Going Out for a Smoke in Uncertain Times

One of my most vivid young adult memories is with my high school girlfriend. We were 17, on the verge of graduating, each of our colleges already determined.

My mom was home and we wanted to get away but it was raining outside. With some arm-tugging, my girlfriend convinced me we could find a dry spot to have a cigarette.

So out we went, into the April rain, getting completely soaked by the time the storm door bounced shut. In reaching the curb, we were so immediately wet that the falling rain didn’t matter anymore.

We jumped in puddles, we looked straight up at the droplets coming down and let them fall on our cheeks and into our mouths. We stood under overflowing gutters and let the water pound our heads like hammers, our shirts heavy, stretching to our knees and sticking to our ribs.

We walked a mile. We were more interested in being alive than hooking up.

Without talking about it, we ended up at my old elementary school. With its giant covered walkway out front, it was the perfect place for a smoke.

But our cigarettes were soggy.

We huddled together in a dry spot, not cold, but trembling. We kissed a little but that wasn’t the best part.
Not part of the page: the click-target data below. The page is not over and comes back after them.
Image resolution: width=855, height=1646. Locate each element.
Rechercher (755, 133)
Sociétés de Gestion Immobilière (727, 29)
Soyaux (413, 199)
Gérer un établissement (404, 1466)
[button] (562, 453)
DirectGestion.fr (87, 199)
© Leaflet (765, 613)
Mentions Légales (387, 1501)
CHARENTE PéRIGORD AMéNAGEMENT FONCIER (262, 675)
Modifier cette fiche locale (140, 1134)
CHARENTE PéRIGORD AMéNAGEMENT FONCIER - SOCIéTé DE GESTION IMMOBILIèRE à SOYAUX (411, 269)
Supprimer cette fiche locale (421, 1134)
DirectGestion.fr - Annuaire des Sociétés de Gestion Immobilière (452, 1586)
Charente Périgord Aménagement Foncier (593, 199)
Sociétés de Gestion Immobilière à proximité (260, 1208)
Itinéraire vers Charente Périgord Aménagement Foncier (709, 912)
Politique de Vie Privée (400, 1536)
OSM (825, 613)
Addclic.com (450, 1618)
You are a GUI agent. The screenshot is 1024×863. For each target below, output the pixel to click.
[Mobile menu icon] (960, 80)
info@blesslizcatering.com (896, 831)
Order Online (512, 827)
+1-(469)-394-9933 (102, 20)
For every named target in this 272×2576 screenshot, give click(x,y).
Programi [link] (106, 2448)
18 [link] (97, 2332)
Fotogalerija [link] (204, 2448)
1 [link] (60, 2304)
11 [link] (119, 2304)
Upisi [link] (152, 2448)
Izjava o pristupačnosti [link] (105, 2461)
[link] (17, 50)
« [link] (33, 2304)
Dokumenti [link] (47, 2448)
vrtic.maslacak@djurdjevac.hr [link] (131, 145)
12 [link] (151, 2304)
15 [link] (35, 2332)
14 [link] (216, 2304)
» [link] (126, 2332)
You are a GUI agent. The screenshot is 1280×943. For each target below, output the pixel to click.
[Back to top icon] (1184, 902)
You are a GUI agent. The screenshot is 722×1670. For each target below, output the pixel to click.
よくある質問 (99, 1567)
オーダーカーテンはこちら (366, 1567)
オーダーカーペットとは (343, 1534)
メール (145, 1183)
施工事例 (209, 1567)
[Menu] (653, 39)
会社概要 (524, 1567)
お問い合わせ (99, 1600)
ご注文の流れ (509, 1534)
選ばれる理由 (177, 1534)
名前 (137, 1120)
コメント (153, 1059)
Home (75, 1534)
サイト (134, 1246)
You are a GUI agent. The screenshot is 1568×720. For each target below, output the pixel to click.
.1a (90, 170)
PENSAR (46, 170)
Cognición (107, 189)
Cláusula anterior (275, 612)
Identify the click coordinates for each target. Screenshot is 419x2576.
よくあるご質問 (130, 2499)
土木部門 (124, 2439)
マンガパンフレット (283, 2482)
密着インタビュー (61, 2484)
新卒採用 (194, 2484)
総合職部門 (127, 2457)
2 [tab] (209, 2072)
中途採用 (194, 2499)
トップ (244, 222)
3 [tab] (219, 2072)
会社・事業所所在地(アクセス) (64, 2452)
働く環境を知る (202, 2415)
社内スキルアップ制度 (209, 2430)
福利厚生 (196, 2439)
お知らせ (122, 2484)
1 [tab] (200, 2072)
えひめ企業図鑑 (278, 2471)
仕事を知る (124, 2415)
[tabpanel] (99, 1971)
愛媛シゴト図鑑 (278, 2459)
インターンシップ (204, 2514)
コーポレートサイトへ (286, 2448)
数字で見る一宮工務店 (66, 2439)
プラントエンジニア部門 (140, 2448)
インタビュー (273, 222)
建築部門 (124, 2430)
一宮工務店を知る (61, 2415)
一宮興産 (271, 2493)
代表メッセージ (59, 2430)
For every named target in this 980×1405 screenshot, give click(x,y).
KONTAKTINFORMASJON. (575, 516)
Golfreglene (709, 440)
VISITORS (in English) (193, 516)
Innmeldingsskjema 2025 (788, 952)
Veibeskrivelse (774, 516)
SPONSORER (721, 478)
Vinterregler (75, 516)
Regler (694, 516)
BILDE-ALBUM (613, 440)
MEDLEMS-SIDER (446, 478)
The rain hitting the pavement, a million little white splashes exploding and disappearing, the drum roll on the roof, our synchronized breaths, and knowing, without a shadow of a doubt, that no one was going to walk by. That’s what made it magical.

We sat in the last chapter of our own story, a silent contract between us, a sad joy in our stomachs, our thoughts already traveling in very different directions, down different highways to different exits, different orientations, different roommates, different cafeterias…

Both of us exactly the same in that moment, unsure of everything, crushed by the complexity of fear and love, hating the real world, hands on each other in cold clench, as if squeezing hard enough would keep it raining, would fill the roads, flood the highways, erase the walk home.

The past, present, and future all happening at the same time, while the gutters filled and the puddles rose.